The rumours are old news. A million sites have been shown to have been liars. And the hype has given way to reality. The iPad doesn’t walk on water, hover like a board, or sing you sweet songs while you sleep. No, wait. It can do that last one.

For all the cries of ‘haters’ and ‘fanboys’, it’s hard to shake the thought that something about the iPad isn’t quite… perfection. Whatever you think of Apple and its products, it does a better job on the aesthetics of industrial design than anyone in the business. Keeping devices clean, simple and on target is their speciality. But the iPad seems a bit wrong for some reason.

For mine, that problem is the screen. There’s a few other niggles people are harping about (no multitasking, for one) but in the long game the screen is the most likely ‘miss’ to cause long term grief.

On the question of tasking, power, ports, services, software, or whatever else, these are easy adds. A firmware update here, a new app there, even a 2nd or 3rd gen product, and you have everything you need on almost every front.

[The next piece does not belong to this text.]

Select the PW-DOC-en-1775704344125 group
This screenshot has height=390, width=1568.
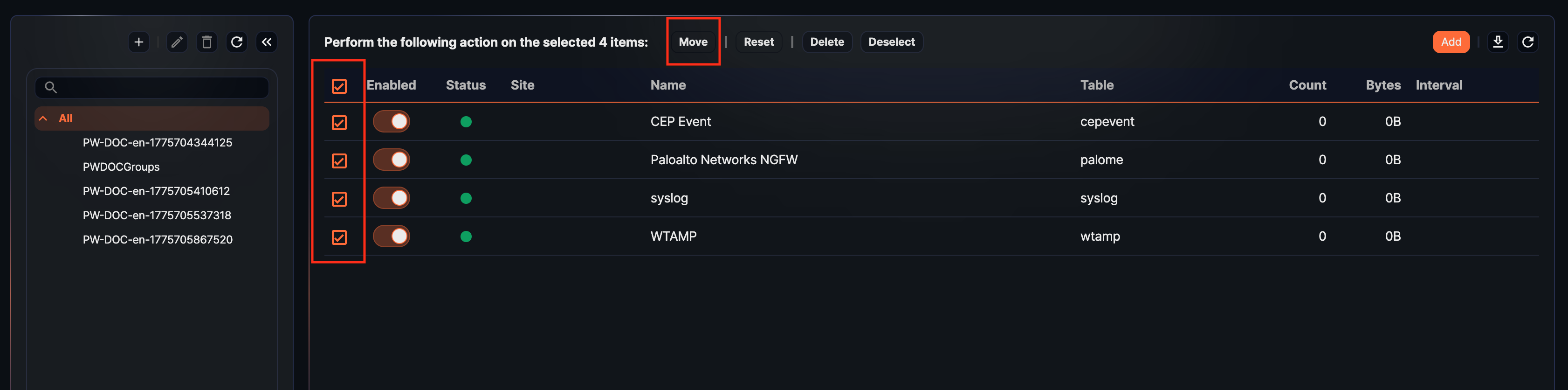pyautogui.click(x=158, y=142)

But in the iPad context, the screen must remain a constant. Unlike a real laptop, Apple Apps are designed to suit a specific device resolution. Even moreso than resolution, the Apps are most specifically built to match a screen ratio. And the iPad’s 4:3 ratio feels like anything but ‘the future’.

In a world of HD, and on a device centred on content, it’s hard to understand why the iPad has chosen the path of traditional CRT screen ratio.

It even seems to be the main point of why the device seems to look kind of overweight.

The killer moment for this screen comes during the launch demo when a clip from the Star Trek movie was played. The device, already heavy on the black border, sends a 2.35:1 cinema ratio movie down into a very limited frame in the centre of the screen. In reality, this clip would have been playing at a resolution of 1024 x 435. That leaves 43.4% of the screen real estate unused when viewing cinema wide HD content. And isn’t watching HD content something this device was meant to excel at?

Had Apple opted for a 1280 x 720 screen, the iPad would have been looking svelte and the video content would have presented with dramatic impact. A classic LCD widescreen of 16:10 may have also been preferred, which would shift that frame to 1280 x 800 — even more appropriate for viewing web pages in portrait. That said, minimal scaling would have been required to fit any site into a comfortable portrait view at true 720p resolutions.

This feels like a serious missed opportunity. iPad resolution must now be fixed long into the future. To change resolution from here would be to change the game for those already investing in App development for the new platform. So in this new decade, Apple’s landmark tablet is running an LCD ratio most thought disappeared with the 12-inch PowerBook. (I’m not knocking that little wonder, of course. I still run one at home.)

It may seem like a less critical complaint than some, but as already noted, almost anything else can be upgraded. This screen is the iPad’s screen forever. And it isn’t the kind of screen that suggest the iPad is anyone’s perfect content device. For a company that sells a lot of stock thanks to its mastery of aesthetics, Apple seems to have settled for a screen solution that is less than exemplary.